Por isso é um modelo falhado e você tem razão, porque vai acabar por se desmoronar. Por isso o desafio é como mudamos isto e como apelar às grandes empresas para fazerem estas mudanças. Obrigando-as e convencendo-as a ser mais sustentáveis em termos sociais e ambientais. Porque estas empresas somos basicamente nós, a maioria de nós trabalha para elas e todos compramos os seus produtos e serviços. Temos um enorme poder sobre elas. Por definição, uma espécie que não é sustentável extingue-se. Vivemos num sistema falhado e temos de criar um novo. O problema é que a maior parte dos executivos só pensa a curto prazo, não estão preocupados com o tipo de planeta que os seus filhos e os seus netos vão herdar.

Podemos afirmar que esta crise mundial foi provocada por assassinos económicos e rotular os líderes da troika como serial killers?
Penso que é justo dizer que os assassinos económicos são os homens de mão, nós, os soldados, e os presidentes das grandes multinacionais e de organizações como o Banco Mundial, o FMI ou Wall Street, os generais.

Ainda há dias o “Financial Times” divulgou que os gestores financeiros de Wall Street andavam a tomar testosterona para se tornarem ainda mais competitivos. Isto faz parte do beco sem saída de que estás a falar?
A sério?! Ainda não tinha ouvido isso, mas não me surpreende nada. No entanto, aquilo que precisamos hoje em dia é de um lado feminino, temos de caminhar na direcção oposta e livrar-nos dessa testosterona. Precisamos de mais líderes mulheres, mulheres reais – não homens vestidos com roupas de mulher, por assim dizer – para trazerem com elas os valores de receptividade e do apoio e encorajarem os homens a cultivar isso neles próprios. Nós, homens, temos de estar muito mais ligados ao nosso lado feminino.

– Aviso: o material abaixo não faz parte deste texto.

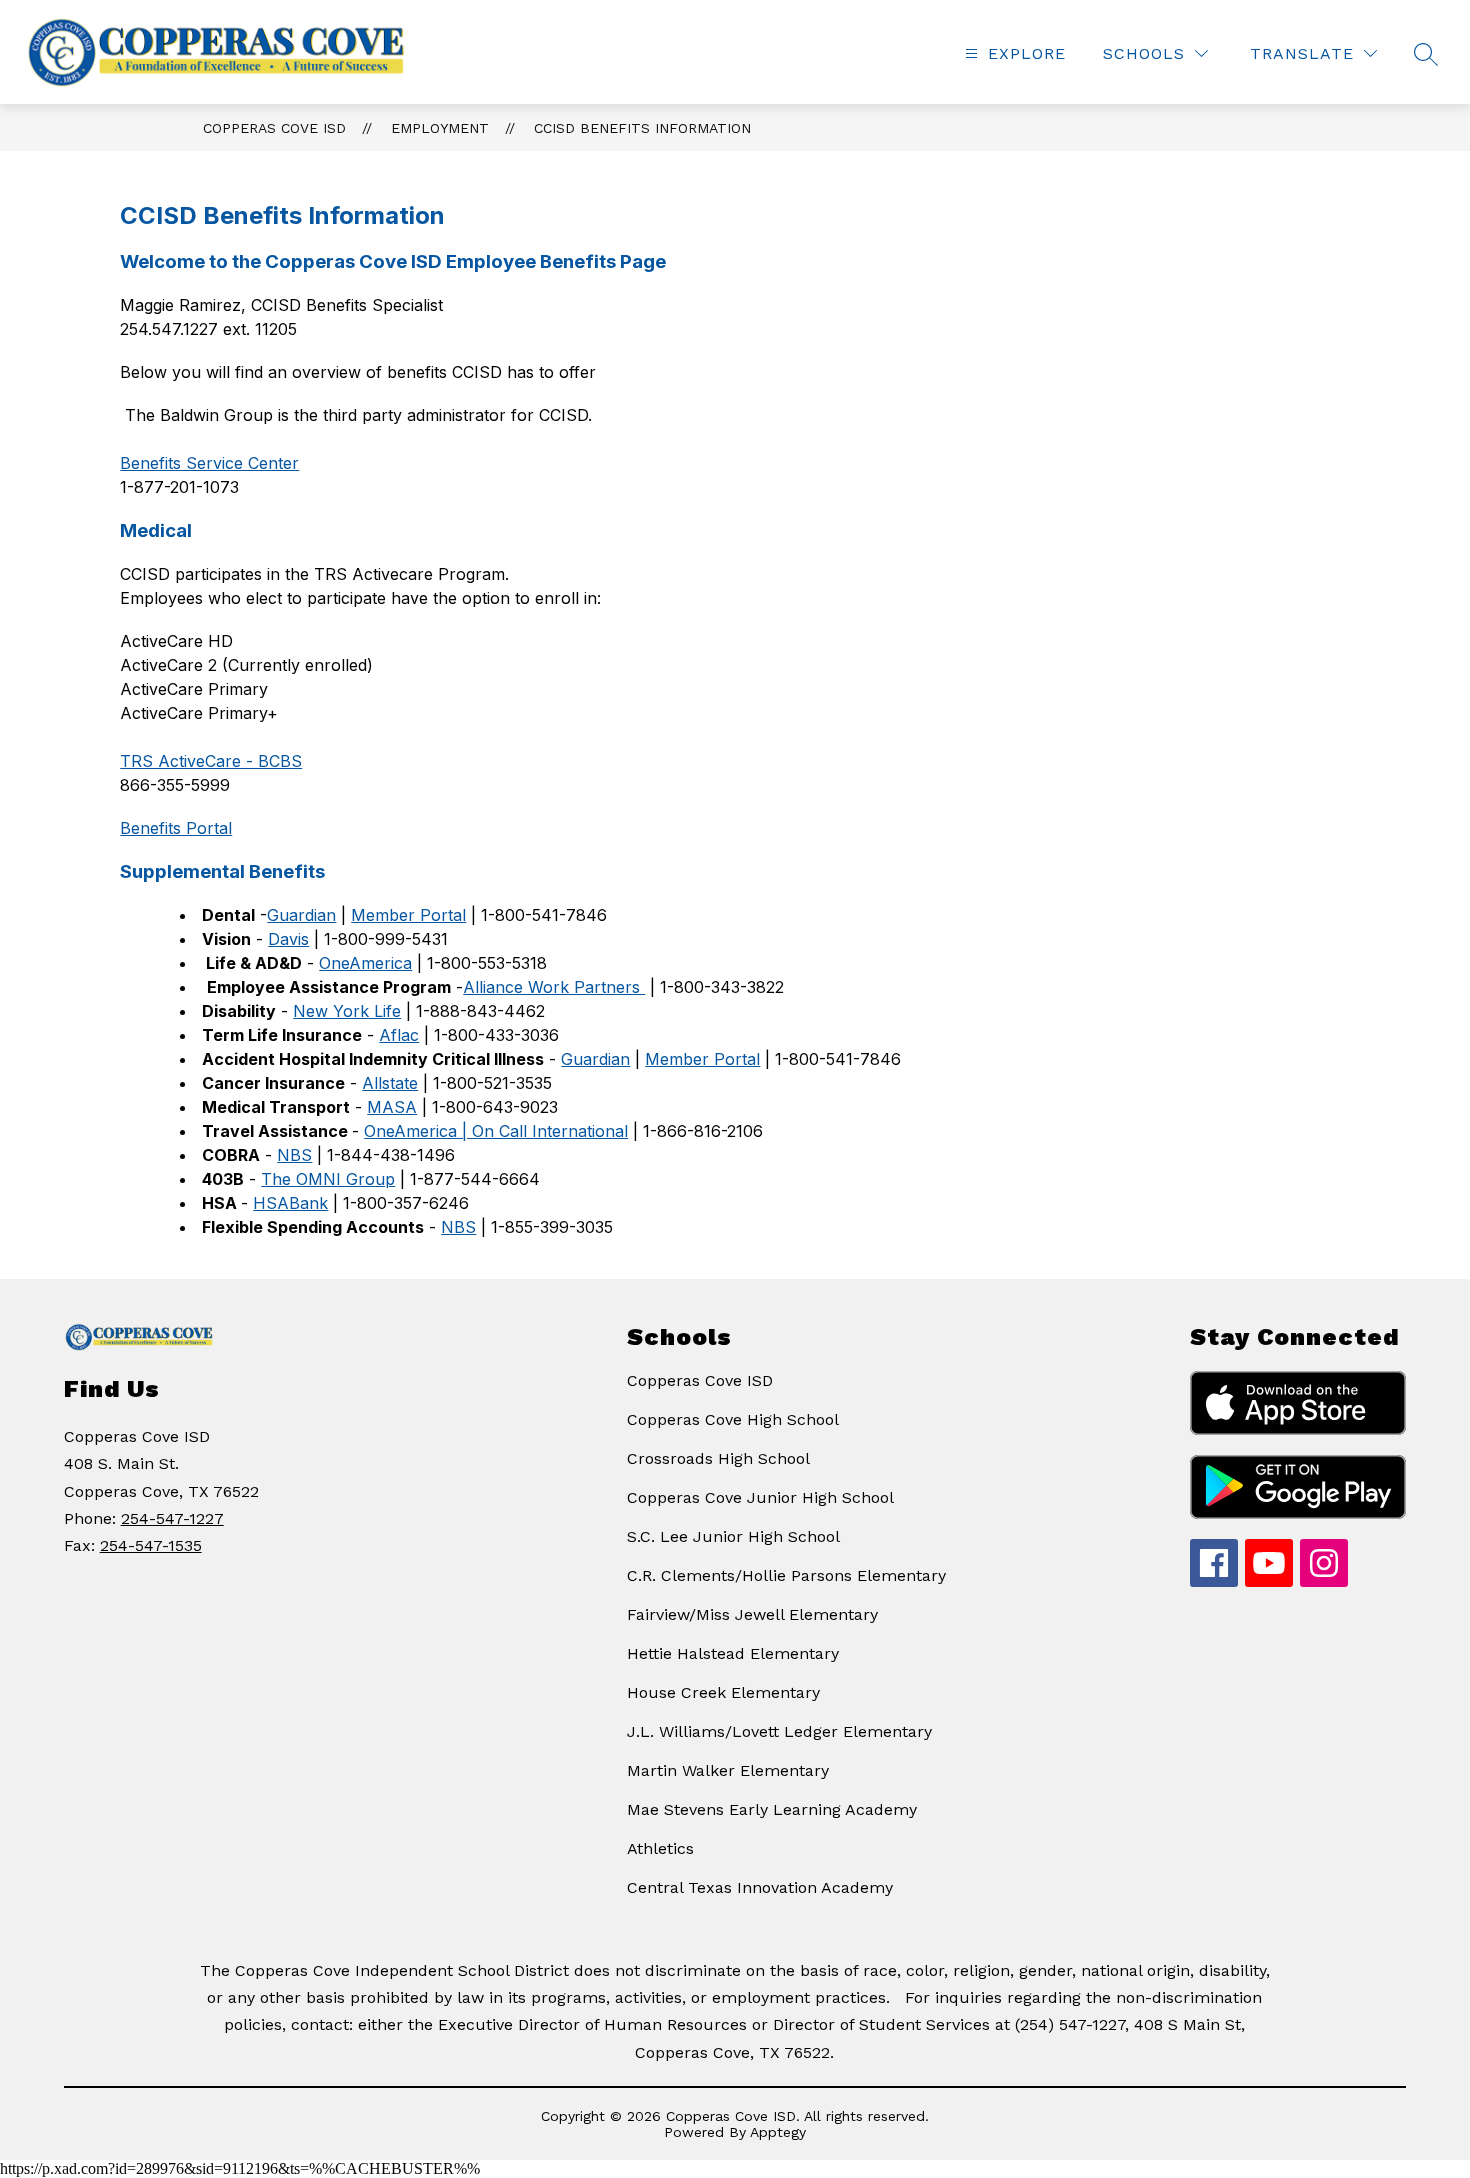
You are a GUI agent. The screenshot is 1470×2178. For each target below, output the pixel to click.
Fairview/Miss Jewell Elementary (752, 1614)
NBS (294, 1155)
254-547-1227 (172, 1518)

Se fôssemos apresentar esta crise económica à polícia, quem seriam os criminosos a acusar?
Pense em qualquer grande multinacional e à frente dessa multinacional estará alguém responsável pela ditadura empresarial, seja a Goldman Sachs, em Wall Street, seja a Shell, a Monsanto ou a Nike. Todos os líderes dessas empresas estão profundamente envolvidos em tudo isto e, da mesma forma, estão os líderes do FMI, do Banco Mundial e de outras grandes instituições bancárias. Detesto estar a dar nomes, estas pessoas estão sempre a mudar de emprego, por isso prefiro apontar os cargos. Eles estão sempre em rotação, por exemplo, o nosso antigo presidente, George W. Bush, veio da indústria petrolífera. A sua secretária de Estado, Condoleezza Rice, também veio da indústria petrolífera. Já Obama tem a sua política financeira concebida por Wall Street, maioritariamente pela Goldman Sachs. Mudaram-se da empresa para a actual administração norte-americana. A sua política de agricultura é feita por pessoas da Monsanto e de outras grandes empresas do sector. E a parte triste é que assim que o seu tempo expirar em Washington voltam para essas empresas. Vivemos num sistema incrivelmente corrupto. Aquilo a que chamamos política das portas giratórias é só uma outra designação de corrupção extrema.